Valentina siempre acababa la primera porque rasgaba todos los envoltorios sin pestañear, con el fin de desvelar el contenido de los paquetes a la mayor brevedad. Luego hostigaba a sus hermanas para que se dieran prisa y, tal era la presión, que a veces Mamá le había tenido que traer el desayuno para que se entretuviera con algo y dejara a los demás terminar de abrir los paquetes en paz. Por suerte para todos, era más lenta comiendo que abriendo regalos.

Desayunaban roscón.

Después de desayunar, se arreglaban y preparaban para ir a misa. De camino, pasaban por un centro de acogida para niños sin hogar. Cada niña elegía uno de los regalos que le habían traído los Reyes y lo entregaba a los niños del centro.

Era curioso observar cómo con los años uno se iba volviendo más egoísta. De pequeña —igual que ahora hacía Flavia— Vera elegía siempre los mejores regalos para dar. No le pesaba deshacerse de aquello que llevaba tanto tiempo esperando porque sabía que había niños que tenían menos suerte y lo necesitaban más. Ahora, lo seguía sabiendo y, sin embargo, tendía a elegir las cosas de menor valor para llevar a los niños.

Olivia, por su parte, seguía desprendiéndose del regalo que más le había gustado.
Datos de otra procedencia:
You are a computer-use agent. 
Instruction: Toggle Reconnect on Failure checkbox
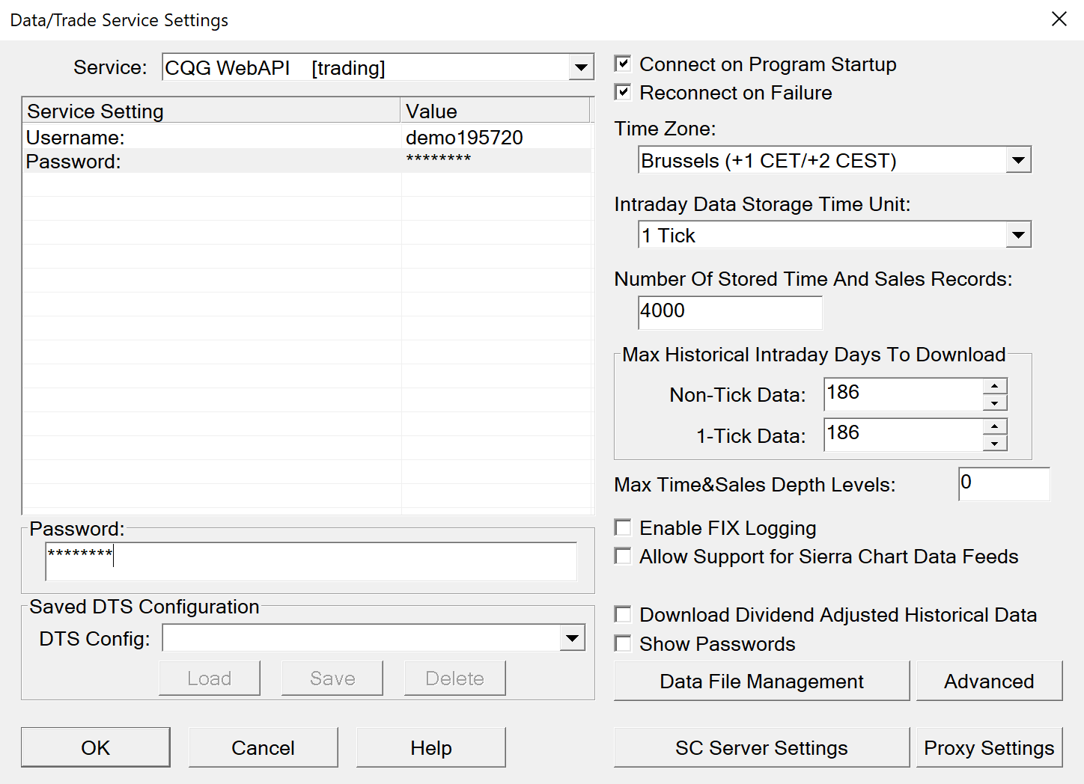click(x=623, y=93)
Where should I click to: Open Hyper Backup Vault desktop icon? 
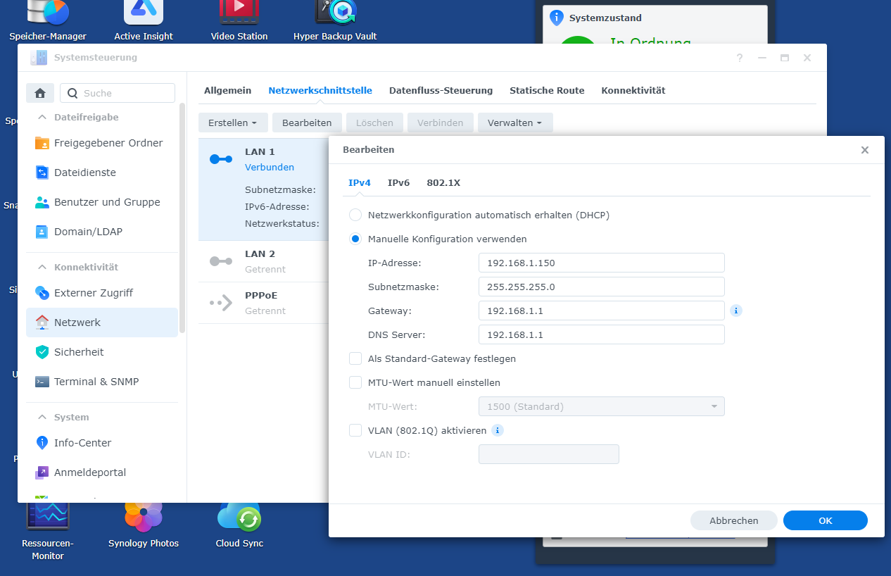tap(335, 14)
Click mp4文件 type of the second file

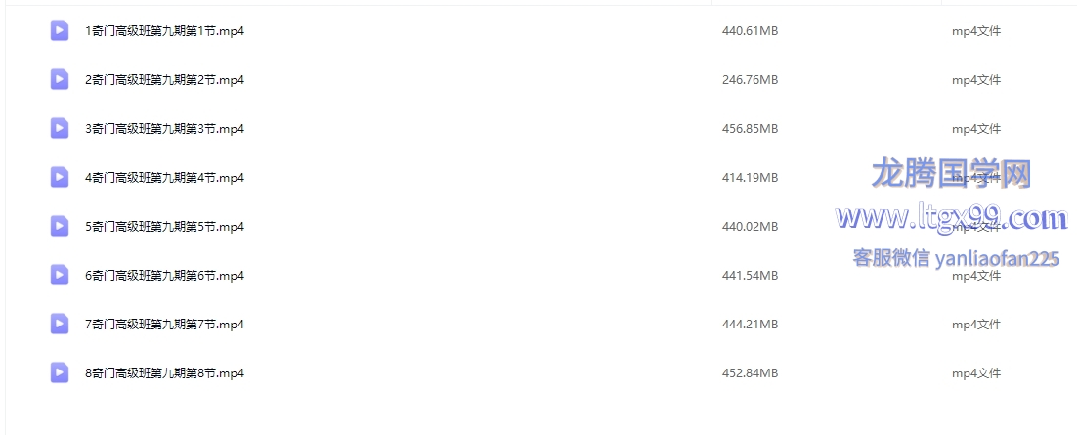coord(976,80)
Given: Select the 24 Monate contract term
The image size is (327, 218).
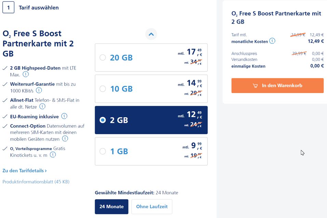Looking at the screenshot, I should pyautogui.click(x=112, y=207).
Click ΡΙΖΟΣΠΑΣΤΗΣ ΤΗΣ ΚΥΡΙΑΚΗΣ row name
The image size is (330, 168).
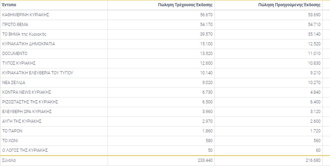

Siempre lo hacía así. Valentina, en cambio, nunca quería deshacerse de nada. Se hartaba de llorar eligiendo el juguete y lloraba abrazada a él durante todo el camino. Ni siquiera conseguían que dejara de llorar cuando llegaban al centro de acogida.

Un año, los Reyes le dejaron una nota en la que le daban a elegir entre llevar un regalo o ir a hacer alguna actividad con aquellos niños.

Valentina eligió lo segundo y, un sábado, Papá la llevó al centro de acogida a pasar la tarde jugando con los pequeños.

Vera recordaba que, al enterarse, se había enfadado muchísimo: acusó a Valentina de ser una materialista y a Papá y Mamá de cometer una injusticia por no obligarla a dejar un regalo.

—No es egoísta si da su tiempo —había contestado Papá intentando hacer que entrara en razón.